Backend

The same Ludwig config / Python code that runs on your local machine can be executed remotely in a distributed manner with zero code changes. This distributed execution includes preprocessing, training, and batch prediction.

In most cases, Ludwig will be able to automatically detect if you're running in an environment that supports distributed execution, but you can also make this explicit on the command line with the --backend arg or by providing a backend section to the Ludwig config YAML:

backend:
  type: ray
  cache_dir: s3://my_bucket/cache
  cache_credentials: /home/user/.credentials.json
  processor:
    type: dask
  trainer:
    strategy: horovod
  loader: {}

Parameters:

type: How the job will be distributed, one of local, ray, horovod.
cache_dir: Where the preprocessed data will be written on disk, defaults to the location of the input dataset. See Cloud Storage for more details
cache_credentials: Optional dictionary of credentials (or path to credential JSON file) used to write to the cache. See Cloud Storage for more details
processor: (Ray only) parameters to configure execution of distributed data processing.
trainer: (Ray only) parameters to configure execution of distributed training.
loader: (Ray only) parameters to configure data loading from processed data to training batches.

Processor¶

The processor section configures distributed data processing. The local backend uses the Pandas dataframe library, which runs in a single process with the entire datasets in memory. To make the data processing scalable to large datasets, we support two distributed dataframe libraries with the ray backend:

dask: (default) a lazily executed version of distributed Pandas.
modin: an eagerly executed version of distributed Pandas.

Dask¶

Dask is the default distributed data processing library when using Ludwig on Ray. It executes distributed Pandas operations on partitions of the data in parallel. One beneficial property of Dask is that it is executed lazily, which allows it to stream very large datasets without needing to hold the entire dataset in distributed memory at once.

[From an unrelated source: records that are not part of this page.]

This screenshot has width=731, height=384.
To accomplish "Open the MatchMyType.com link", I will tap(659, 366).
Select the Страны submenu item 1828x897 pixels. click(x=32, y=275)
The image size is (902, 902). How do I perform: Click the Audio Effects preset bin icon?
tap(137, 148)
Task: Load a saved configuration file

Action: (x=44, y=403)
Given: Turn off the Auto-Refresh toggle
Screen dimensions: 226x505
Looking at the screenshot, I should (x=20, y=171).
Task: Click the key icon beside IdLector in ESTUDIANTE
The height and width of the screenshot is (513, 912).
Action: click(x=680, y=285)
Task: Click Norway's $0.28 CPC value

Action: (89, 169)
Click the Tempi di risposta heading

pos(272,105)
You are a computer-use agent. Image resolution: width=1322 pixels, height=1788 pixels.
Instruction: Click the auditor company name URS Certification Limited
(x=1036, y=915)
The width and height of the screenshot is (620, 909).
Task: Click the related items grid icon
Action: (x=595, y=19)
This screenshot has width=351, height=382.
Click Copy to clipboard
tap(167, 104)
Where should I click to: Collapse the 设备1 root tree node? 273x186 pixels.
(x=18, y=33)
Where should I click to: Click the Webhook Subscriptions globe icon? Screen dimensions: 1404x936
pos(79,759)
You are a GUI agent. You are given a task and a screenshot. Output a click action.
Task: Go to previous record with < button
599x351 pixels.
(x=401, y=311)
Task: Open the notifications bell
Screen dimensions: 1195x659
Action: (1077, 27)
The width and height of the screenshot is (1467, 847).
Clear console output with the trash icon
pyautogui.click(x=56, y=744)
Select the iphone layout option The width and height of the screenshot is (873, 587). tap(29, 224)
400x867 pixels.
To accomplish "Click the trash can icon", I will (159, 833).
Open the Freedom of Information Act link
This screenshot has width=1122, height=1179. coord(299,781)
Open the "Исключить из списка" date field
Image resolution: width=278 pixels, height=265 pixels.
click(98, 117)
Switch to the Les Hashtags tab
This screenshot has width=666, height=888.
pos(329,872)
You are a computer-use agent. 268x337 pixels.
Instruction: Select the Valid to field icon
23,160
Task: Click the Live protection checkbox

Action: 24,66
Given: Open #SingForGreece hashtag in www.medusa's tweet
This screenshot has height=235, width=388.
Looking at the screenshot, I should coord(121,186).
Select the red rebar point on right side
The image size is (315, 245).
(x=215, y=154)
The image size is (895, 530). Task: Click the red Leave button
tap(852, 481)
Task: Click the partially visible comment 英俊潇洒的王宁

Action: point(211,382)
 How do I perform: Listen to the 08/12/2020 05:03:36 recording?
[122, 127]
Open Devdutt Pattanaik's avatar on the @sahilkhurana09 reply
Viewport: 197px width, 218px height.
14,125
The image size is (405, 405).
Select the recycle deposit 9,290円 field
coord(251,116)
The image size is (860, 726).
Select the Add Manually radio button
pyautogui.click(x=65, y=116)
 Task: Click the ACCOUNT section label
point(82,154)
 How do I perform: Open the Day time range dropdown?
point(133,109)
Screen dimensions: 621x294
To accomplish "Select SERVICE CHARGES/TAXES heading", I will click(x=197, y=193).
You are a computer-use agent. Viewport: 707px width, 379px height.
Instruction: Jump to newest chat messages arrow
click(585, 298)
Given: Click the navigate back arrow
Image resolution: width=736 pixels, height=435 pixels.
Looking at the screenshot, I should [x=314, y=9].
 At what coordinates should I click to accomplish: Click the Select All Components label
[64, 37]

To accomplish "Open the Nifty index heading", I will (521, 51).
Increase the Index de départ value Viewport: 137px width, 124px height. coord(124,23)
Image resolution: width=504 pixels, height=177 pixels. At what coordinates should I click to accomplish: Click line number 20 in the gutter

One downside to Dask is that it can require some tuning to get the best performance. There are two knobs we expose in Ludwig for tuning Dask:

parallelism: the number of partitions to divide the dataset into (defaults to letting Dask figure this out automatically).
persist: whether intermediate stages of preprocessing should be cached in distributed memory (default: true).

Increasing parallelism can reduce memory pressure during preprocessing for large datasets and increase parallelism (horizontal scaling). The downside to too much parallelism is that there is some overhead for each partition-level operation (serialization and deserialization), which can dominate the runtime if set too high.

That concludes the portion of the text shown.